I’ve recently re-acquainted myself with cable news. Why, I’m not particularly sure, but Anderson Cooper, Matt Lauer, and Wolf Blitzer are all back in my life, for better or worse. Cooper was recently assaulted in Egypt while reporting on the revolution, and last week I could smell the self-righteousness oozing out of him as he reiterated again and again that he was broadcasting from a safe location. Well, good Anderson! Would hate to see your head get blown off on live TV. We’re already not that far from such entertainment. A couple of weeks ago, I saw the beginning of Written in Blood, one of Dateline NBC’s two-hour true crime documentaries. This one told the story of a Michigan family, the Jabalees, “torn apart” when mother and father are found dead on the floor of the garage, the victims of a messy and merciless killing.
Ann Curry introduced the night of gore and horror, and at its outset I couldn’t help but think about the fact that a nipple can’t be shown in primetime, but bloody crime photos of murdered bodies are a-okay. Even more nauseating was the sideways-baseball cap toting wigger son Ryan, who recounted the moment when he told his brother what had happened: “[I told him] mom and dad have passed. He said, ‘What do you mean Mom and Dad have passed?’ I said Mom and Dad passed, somebody killed them, somebody hurt them—they are not alive. It was just pretty much silence on the phone. I don't think he knew how to react the same way that I didn't react.” Brutal. Keep in mind this is all played over B-roll of the victims’ blood, mutilated bodies, family members crying, etc. The mother’s dying scrawl, a smudged and mopped away phrase written in her own blood (oh! clever title) is the bait that leads us through the next hour and 45 minutes, as Ryan’s older brother, Ron Jr., becomes the prime suspect in the case.
Dateline spends every moment trying to make a case for Ron Jr.’s guilt. At no point during the show do you think this is guy is going to get off. First of all, a month after the murders he told his uncle he “wasn’t sure” if he killed his parents or not. Chalk it up to a demanding Vicodin addiction, but adding to that his alibi was weak and I mean c’mon guys he totally did it. That was more or less the prosecution’s case, without any physical evidence to back it up (most of the scene had been mopped of blood, guts, and fingerprints by the murderer). The indignation I felt at the hypocrisy of our viewing standards washed away as I became more and more compelled by this story. I craved to see what would put Ron Jr. in jail, to see the moment when he finally confesses. No dice: he’s acquitted, and the show ends with its story unresolved. Huh? I feel like a used Kleenex. Did I just get played by Brian Williams?

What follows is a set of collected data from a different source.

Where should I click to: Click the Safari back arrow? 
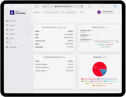coord(11,6)
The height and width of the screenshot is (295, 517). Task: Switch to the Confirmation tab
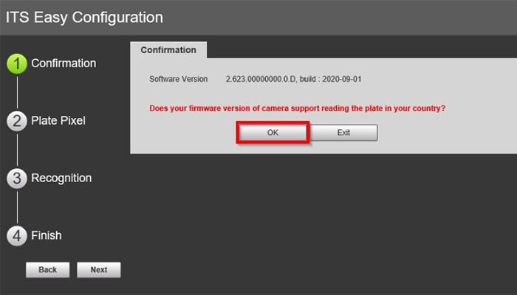(x=168, y=50)
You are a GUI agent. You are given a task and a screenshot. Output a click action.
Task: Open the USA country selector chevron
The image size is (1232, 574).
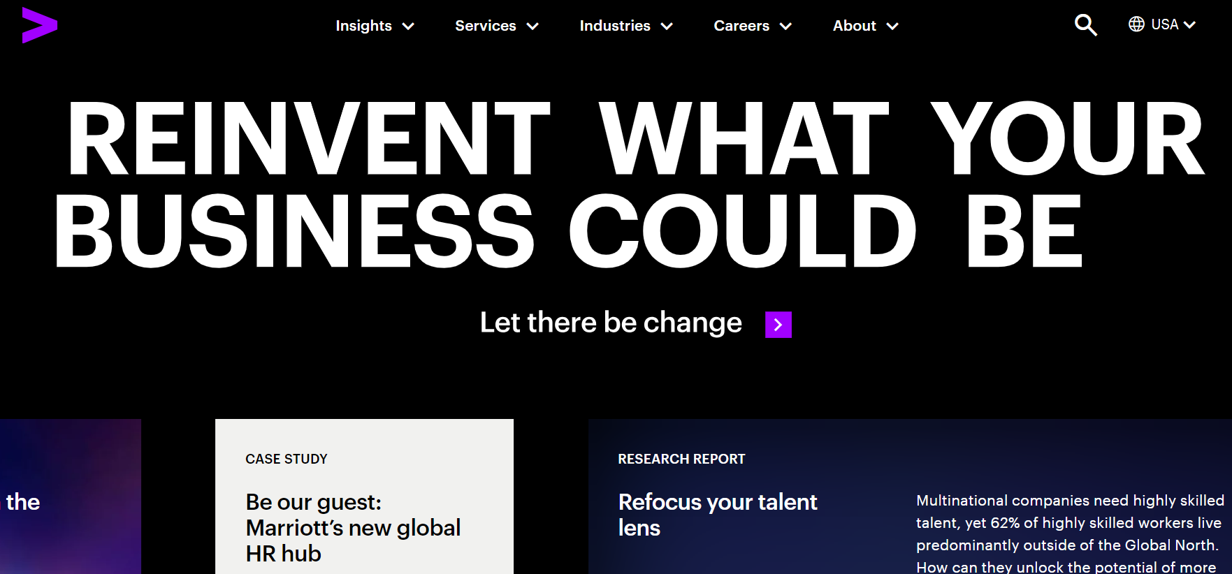pos(1189,25)
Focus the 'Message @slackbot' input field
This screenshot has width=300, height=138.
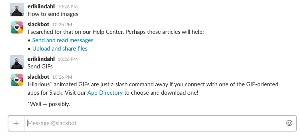click(x=155, y=123)
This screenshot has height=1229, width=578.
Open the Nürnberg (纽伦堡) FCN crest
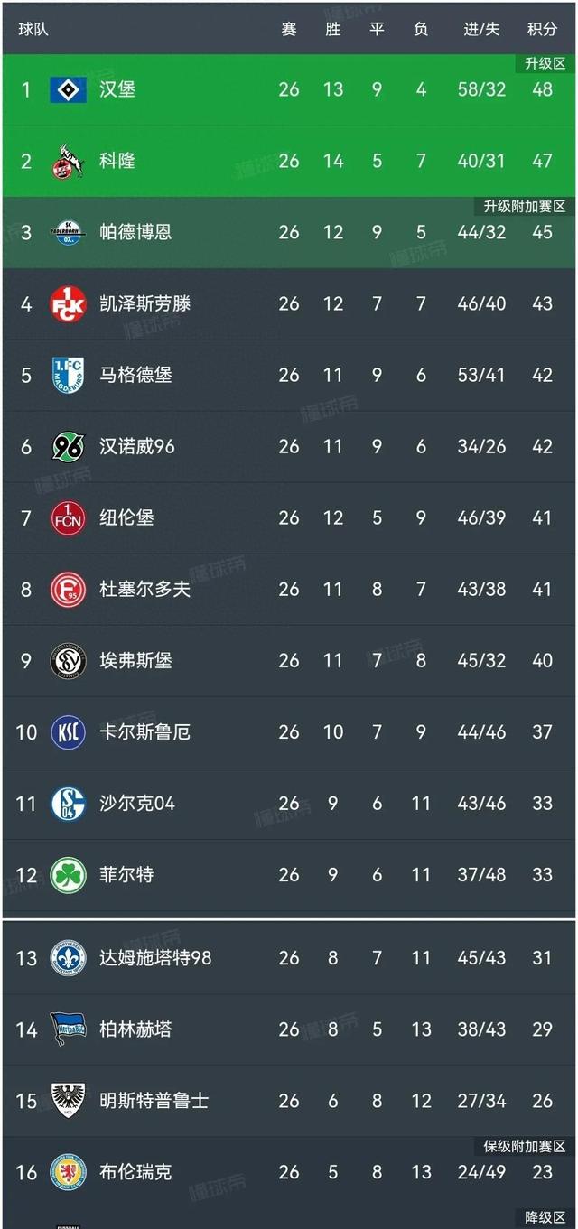[68, 517]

We can’t help it: violence is compelling. We talk about how terrible it is and ask for every gory detail. The urge to rubberneck is always there. And that’s okay, I guess; it’s not like Dateline is making us more violent. What gets me is how prudish and dramatic we still are about acknowledging sex. It’s absurd that a pecker is still somehow deeply offensive and traumatic. I know we’ve come to this point after hundreds of years of history, but I was born—1992—into this modern culture and can only ask “Why?” It just doesn’t make sense that graphic violence is acceptable programming and sex, or benign sexual organs, is not. No wonder we have nuts like Jared Loughner and Seung-Hui Cho, psychos who are smart enough to know they will be forever memorialized and made infamous by the media. There’s nothing wrong with being compelled by true crime stories I guess, but let’s be real. There’re buckets of innuendo and sexual suggestion everywhere in the media. We all know everyone fucks or wants to. I can’t help but feel the cognitive dissonance we all experience every day has a lot to do with these arbitrary contradictions.
Bloody Murder, Higher Ratings
Graphic violence in primetime is just fine, but don't you dare let me see a titty.